Although the last two weeks of watching you die were so very hard, I am so glad I got to spend those last days with you.
The other day I was retrieving old archived voice mail messages, and listened to your voice. It was so comforting to know that in some way you existed, even though it was only digitally. The voice mail box would not give me the option to resave it. I lost it at work, crying... it was as if I once again was unable to do anything to keep you from slipping away.
Living in a different part of the country, I can now often fool myself that you are at the house, going about your business, doing things with Mommy-- hiking and biking. Then someone says something to bring the whole mess to reality again, and I grieve all over as if it just happened moments before. I am able to forget the nightmare at times, but I know Mommy doesn't. She is in the house that you both lived in together, and is constantly, painfully aware that you are missing.

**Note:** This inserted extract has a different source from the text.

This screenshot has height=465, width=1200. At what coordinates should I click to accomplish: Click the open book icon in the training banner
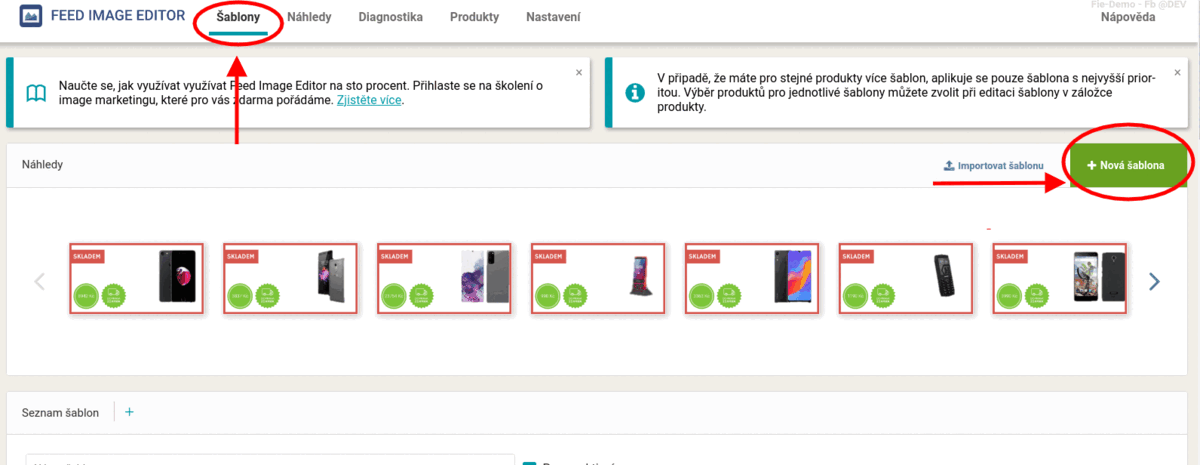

I don't know what to do. I promised you that we would keep her out of a slump, and help her to move on, and get out. It is so hard to do from 5 states away. She stayed down here for two weeks, but wanted to go back, and now doesn't leave the house much at all. She's depressed and misses you so much. You were such a tremendous part of her life, that it is as if a part of her has died with you.
We've postponed the wedding, and I am not looking forward to not having you there to give me away at the alter when we reschedule it. It will be very hard, and I'm not sure who I will have in your place. No one can replace you.
I am still angry, not at you of course, but at Leukemia. I am going to ride in the century bike ride for Leukemia in November, and will hopefully raise enough money to play a role in helping another family from losing their dad or mom.
I love you, and miss you more than words can say.